Prostate-specific antigen kinetics after I125-brachytherapy for prostate adenocarcinoma

World J Urol. 2013 Apr;31(2):411-5. doi: 10.1007/s00345-012-0932-z. Epub 2012 Aug 26.

Abstract

Purpose: To investigate a potential correlation between the achievement of a cut-off of nadir PSA (nPSA) after brachytherapy (BRT) with biochemical Disease-Free Survival (bDFS) and to define the rate of post-BRT PSA bounces.

Methods: Retrospective analysis was carried out in 105 consecutive patients affected with early-stage prostate adenocarcinoma who underwent (125)I BRT. Only patients with a minimum follow-up ≥24 months were included. Biochemical DFS was chosen as primary endpoint.

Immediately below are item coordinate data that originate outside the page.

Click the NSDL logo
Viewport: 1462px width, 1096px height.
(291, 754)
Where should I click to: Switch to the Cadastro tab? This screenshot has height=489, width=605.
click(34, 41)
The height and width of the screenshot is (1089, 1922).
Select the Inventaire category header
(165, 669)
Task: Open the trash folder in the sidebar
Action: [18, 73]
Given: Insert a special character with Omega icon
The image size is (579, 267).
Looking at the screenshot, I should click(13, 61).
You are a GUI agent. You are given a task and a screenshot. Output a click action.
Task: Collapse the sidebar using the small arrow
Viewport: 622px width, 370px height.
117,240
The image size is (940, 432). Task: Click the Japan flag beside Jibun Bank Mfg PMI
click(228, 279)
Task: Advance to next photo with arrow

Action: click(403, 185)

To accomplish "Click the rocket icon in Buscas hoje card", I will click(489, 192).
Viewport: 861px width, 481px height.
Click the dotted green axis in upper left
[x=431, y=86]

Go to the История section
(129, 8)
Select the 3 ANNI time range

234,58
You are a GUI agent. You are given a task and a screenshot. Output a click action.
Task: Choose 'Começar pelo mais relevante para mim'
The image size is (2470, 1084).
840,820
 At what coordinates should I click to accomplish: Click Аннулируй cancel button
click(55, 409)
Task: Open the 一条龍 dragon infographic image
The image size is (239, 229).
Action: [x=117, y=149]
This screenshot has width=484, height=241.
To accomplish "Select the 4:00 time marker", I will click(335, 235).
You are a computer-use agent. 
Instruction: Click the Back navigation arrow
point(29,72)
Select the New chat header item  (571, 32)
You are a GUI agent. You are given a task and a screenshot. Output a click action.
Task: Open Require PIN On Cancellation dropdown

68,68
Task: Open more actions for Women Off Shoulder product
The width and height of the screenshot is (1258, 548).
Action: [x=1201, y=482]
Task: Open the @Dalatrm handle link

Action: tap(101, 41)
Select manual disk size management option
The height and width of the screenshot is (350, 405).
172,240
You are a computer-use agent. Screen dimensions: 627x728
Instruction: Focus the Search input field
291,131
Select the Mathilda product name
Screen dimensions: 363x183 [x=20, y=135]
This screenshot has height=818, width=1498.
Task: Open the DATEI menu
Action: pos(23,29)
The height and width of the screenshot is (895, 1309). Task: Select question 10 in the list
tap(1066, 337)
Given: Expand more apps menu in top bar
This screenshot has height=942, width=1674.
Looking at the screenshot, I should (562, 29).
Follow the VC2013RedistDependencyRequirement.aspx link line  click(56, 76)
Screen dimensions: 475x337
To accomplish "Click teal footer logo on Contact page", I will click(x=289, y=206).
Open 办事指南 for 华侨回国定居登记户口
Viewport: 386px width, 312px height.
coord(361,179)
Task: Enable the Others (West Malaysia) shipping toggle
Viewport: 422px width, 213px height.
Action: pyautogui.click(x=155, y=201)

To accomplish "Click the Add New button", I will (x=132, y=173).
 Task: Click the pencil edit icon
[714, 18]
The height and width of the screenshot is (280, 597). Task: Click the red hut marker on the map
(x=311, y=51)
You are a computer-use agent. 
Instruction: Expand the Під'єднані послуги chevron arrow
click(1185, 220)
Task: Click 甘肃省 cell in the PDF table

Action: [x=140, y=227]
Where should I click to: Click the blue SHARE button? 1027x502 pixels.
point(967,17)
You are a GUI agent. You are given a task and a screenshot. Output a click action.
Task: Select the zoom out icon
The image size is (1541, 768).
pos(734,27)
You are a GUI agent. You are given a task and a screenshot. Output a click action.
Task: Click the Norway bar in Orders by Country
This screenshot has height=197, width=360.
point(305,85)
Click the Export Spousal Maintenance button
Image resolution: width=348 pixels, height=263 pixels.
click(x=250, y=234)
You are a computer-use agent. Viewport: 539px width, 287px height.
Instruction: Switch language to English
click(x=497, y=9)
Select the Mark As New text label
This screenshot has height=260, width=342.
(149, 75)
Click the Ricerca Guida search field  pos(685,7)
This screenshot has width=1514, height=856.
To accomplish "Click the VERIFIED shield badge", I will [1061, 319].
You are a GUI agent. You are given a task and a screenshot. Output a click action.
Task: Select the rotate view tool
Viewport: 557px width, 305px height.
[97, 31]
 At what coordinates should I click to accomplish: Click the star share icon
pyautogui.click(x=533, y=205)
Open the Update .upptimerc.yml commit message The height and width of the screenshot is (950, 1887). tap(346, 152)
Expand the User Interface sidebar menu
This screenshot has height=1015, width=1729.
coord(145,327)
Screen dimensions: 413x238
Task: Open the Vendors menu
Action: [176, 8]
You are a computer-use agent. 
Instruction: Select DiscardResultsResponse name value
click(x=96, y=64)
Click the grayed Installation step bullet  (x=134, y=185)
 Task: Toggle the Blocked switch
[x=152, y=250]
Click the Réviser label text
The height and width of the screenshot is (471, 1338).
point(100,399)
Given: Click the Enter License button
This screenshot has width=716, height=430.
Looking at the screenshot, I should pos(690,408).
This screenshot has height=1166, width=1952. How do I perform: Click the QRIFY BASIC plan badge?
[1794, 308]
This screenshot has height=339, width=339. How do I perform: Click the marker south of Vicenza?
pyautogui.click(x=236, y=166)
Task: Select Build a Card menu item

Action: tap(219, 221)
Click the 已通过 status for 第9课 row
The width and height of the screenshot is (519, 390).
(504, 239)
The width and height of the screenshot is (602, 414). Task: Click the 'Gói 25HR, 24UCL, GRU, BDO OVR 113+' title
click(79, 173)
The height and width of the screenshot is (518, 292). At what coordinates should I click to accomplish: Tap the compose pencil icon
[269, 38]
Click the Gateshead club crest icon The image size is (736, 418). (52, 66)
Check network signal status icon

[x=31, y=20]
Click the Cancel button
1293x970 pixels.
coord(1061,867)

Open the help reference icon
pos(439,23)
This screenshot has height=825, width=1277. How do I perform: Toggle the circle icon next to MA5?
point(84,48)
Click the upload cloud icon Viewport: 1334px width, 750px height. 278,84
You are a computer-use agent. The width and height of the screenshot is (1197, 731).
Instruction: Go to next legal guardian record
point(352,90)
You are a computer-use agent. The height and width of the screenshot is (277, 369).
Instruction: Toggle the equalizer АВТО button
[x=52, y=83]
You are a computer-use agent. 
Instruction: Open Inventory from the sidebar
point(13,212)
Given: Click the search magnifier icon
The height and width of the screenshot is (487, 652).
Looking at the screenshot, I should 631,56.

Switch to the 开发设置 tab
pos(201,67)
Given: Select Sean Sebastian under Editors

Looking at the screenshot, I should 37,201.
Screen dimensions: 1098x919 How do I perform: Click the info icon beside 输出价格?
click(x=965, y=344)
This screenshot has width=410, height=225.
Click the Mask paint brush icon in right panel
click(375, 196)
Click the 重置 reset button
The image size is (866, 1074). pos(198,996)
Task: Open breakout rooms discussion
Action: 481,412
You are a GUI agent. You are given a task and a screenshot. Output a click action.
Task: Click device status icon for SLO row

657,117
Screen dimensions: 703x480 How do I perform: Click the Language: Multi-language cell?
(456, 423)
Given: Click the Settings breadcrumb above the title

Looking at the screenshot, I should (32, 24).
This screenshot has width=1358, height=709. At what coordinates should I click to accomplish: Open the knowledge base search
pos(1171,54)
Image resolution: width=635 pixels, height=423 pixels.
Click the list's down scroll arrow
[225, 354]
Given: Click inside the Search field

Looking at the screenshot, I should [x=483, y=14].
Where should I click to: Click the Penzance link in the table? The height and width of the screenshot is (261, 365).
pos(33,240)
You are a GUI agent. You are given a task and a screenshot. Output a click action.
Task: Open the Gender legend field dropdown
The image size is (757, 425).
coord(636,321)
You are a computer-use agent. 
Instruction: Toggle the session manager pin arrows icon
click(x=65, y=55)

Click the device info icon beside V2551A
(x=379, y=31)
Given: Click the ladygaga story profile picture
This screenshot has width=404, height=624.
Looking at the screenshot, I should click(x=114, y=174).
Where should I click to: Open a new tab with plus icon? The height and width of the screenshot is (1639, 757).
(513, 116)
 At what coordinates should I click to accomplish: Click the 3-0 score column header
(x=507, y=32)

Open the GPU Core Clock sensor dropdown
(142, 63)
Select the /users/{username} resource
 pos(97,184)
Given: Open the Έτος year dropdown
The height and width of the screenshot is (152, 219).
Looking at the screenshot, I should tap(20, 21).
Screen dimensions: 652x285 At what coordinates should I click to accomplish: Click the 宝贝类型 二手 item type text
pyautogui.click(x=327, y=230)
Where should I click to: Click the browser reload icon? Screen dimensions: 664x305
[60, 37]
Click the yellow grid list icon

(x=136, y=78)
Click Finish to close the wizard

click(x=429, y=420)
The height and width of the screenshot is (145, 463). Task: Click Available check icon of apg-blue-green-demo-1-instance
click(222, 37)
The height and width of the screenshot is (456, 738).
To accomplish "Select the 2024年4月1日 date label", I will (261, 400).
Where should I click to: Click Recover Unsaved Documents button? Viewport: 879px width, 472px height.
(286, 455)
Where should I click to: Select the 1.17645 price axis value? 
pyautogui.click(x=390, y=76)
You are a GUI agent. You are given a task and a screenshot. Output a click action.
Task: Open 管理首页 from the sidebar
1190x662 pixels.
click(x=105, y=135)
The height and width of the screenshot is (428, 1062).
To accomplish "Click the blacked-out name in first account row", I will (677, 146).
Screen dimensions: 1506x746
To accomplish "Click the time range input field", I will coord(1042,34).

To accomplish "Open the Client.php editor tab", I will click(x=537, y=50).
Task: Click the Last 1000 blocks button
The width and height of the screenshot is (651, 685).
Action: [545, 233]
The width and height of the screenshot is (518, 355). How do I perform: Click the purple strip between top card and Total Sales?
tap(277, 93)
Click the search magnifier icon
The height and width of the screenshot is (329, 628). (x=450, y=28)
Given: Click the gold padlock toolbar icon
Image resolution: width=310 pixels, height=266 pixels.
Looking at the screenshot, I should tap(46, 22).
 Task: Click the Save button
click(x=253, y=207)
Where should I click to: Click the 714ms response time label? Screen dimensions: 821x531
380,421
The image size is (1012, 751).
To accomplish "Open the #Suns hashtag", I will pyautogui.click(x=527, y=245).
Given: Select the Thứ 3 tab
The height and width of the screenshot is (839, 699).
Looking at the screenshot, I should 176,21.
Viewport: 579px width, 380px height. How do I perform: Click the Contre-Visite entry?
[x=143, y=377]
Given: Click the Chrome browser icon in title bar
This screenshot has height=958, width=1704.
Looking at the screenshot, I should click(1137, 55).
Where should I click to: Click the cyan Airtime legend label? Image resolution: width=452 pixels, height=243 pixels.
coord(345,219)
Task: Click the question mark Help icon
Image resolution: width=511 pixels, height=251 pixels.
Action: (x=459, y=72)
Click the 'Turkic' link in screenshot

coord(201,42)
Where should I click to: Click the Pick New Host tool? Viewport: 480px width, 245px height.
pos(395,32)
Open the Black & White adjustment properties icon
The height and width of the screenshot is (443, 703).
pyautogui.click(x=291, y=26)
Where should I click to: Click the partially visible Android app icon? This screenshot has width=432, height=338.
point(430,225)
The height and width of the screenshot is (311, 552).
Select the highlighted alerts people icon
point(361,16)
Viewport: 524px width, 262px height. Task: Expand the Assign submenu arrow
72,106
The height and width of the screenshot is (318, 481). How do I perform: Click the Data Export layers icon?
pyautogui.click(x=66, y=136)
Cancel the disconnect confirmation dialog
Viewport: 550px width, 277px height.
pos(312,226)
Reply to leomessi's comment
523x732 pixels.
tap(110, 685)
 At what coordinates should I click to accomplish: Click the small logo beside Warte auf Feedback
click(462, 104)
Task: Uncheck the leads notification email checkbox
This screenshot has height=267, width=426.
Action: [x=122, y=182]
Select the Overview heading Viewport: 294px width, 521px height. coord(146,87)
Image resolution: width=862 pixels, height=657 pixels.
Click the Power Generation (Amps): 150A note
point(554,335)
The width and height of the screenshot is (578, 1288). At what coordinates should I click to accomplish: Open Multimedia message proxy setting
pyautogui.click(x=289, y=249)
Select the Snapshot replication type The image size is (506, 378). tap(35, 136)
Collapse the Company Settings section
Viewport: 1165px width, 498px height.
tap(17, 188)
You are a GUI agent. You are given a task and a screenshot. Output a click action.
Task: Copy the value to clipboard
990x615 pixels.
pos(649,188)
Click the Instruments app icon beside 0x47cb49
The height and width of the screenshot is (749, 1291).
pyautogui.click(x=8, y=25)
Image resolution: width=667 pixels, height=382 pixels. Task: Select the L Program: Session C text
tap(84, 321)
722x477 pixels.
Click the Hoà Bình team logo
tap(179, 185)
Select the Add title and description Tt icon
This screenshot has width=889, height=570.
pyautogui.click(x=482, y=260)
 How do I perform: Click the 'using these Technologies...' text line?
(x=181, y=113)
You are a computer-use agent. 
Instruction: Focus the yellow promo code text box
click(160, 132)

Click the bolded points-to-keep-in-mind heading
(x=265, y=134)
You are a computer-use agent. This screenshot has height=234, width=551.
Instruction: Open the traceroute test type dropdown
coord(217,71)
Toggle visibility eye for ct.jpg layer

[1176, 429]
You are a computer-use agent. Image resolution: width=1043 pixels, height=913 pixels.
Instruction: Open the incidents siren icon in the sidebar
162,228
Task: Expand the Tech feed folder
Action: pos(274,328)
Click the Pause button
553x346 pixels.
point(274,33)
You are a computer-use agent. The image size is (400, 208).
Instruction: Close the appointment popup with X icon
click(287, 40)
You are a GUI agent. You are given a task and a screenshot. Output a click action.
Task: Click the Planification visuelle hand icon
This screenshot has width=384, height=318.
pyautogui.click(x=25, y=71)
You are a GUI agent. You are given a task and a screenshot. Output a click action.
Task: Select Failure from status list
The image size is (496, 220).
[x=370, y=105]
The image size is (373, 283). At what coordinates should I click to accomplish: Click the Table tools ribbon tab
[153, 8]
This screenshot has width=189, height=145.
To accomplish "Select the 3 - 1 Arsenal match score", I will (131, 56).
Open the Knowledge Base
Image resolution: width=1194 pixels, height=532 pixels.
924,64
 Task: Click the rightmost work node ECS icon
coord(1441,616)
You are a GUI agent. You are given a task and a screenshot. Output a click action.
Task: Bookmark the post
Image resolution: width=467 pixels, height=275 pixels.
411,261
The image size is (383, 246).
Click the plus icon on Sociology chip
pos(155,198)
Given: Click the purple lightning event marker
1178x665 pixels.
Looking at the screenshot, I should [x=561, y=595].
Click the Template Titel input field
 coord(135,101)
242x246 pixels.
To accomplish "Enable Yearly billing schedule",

Results: At a median follow-up of 51.2 months, 3- and 5-year bDFS were 96.8 and 91.2%, respectively. Median time to biochemical failure (BF) was 54 months. By Kaplan-Meier analysis, patients achieving nPSA ≤ 0.35 ng/mL had significantly higher bDFS (3- and 5-year bDFS: 100 and 98.5 % vs. 83.3 and 66.7 %, respectively; p = 0.001). Bounce PSA occurred in 28.6% of patients, at a median time of 21.5 months. No BFs were observed in the bounce group. Achieving a nPSA ≤ 0.35 ng/mL was the only factor independently associated with long-term bDFS on both univariate (p = 0.000) and multivariate analysis (HR 3.82; p = 0.003).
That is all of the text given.